\(\newcommand{\P}{\mathbb{P}}\) \(\newcommand{\E}{\mathbb{E}}\) \(\newcommand{\R}{\mathbb{R}}\) \(\newcommand{\N}{\mathbb{N}}\) \(\newcommand{\bs}{\boldsymbol}\) \(\newcommand{\var}{\text{var}}\) \(\newcommand{\skw}{\text{skew}}\) \(\newcommand{\kur}{\text{kurt}}\)
  1. Random
  2. 10. Bernoulli Trials
  3. 1
  4. 2
  5. 3
  6. 4
  7. 5
  8. 6
  9. 7

1. Introduction

Basic Theory


The Bernoulli trials process, named after Jacob Bernoulli, is one of the simplest yet most important random processes in probability. Essentially, the process is the mathematical abstraction of coin tossing, but because of its wide applicability, it is usually stated in terms of a sequence of generic trials.

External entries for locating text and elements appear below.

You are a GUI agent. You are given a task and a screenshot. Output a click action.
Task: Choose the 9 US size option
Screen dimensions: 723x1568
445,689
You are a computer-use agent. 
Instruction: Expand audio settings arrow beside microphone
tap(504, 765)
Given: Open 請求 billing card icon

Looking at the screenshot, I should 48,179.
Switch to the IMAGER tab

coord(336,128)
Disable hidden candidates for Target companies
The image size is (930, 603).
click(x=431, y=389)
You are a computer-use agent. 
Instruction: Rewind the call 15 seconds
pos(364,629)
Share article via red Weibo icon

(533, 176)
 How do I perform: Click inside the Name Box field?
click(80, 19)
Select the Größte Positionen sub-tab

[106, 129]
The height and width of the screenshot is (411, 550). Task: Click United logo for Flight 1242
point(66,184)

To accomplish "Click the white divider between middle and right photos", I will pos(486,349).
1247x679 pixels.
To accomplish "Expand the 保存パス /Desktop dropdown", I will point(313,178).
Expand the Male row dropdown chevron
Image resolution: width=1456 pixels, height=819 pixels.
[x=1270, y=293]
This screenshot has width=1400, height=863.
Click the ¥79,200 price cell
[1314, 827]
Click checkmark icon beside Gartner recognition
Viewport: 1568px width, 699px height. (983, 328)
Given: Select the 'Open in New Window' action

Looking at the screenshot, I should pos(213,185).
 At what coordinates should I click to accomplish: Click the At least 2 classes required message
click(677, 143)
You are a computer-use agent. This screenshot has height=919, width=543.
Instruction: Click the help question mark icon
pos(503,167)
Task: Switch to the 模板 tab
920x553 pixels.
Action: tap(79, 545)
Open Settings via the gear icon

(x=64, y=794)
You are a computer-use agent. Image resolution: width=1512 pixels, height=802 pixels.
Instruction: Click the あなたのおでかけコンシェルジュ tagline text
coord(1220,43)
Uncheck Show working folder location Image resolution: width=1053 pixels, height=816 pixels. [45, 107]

A sequence of Bernoulli trials satisfies the following assumptions:

  1. Each trial has two possible outcomes, in the language of reliability called success and failure.
  2. The trials are independent. Intuitively, the outcome of one trial has no influence over the outcome of another trial.
  3. On each trial, the probability of success is \(p\) and the probability of failure is \(1 - p\) where \(p \in [0, 1]\) is the success parameter of the process.

Random Variables

Mathematically, we can describe the Bernoulli trials process with a sequence of indicator random variables:

\[ \bs{X} = (X_1, X_2, \ldots) \]

An indicator variable is a random variable that takes only the values 1 and 0, which in this setting denote success and failure, respectively. Indicator variable \(X_i\) simply records the outcome of trial \(i\). Thus, the indicator variables are independent and have the same probability density function: \[ \P(X_i = 1) = p, \quad \P(X_i = 0) = 1 - p \] The distribution defined by this probability density function is known as the Bernoulli distribution. In statistical terms, the Bernoulli trials process corresponds to sampling from the Bernoulli distribution. In particular, the first \(n\) trials \((X_1, X_2, \ldots, X_n)\) form a random sample of size \(n\) from the Bernoulli distribution. Note again that the Bernoulli trials process is characterized by a single parameter \(p\).

The joint probability density function of \((X_1, X_2, \ldots, X_n)\) trials is given by \[ f_n(x_1, x_2, \ldots, x_n) = p^{x_1 + x_2 + \cdots + x_n} (1 - p)^{n- (x_1 + x_2 + \cdots + x_n)}, \quad (x_1, x_2, \ldots, x_n) \in \{0, 1\}^n \]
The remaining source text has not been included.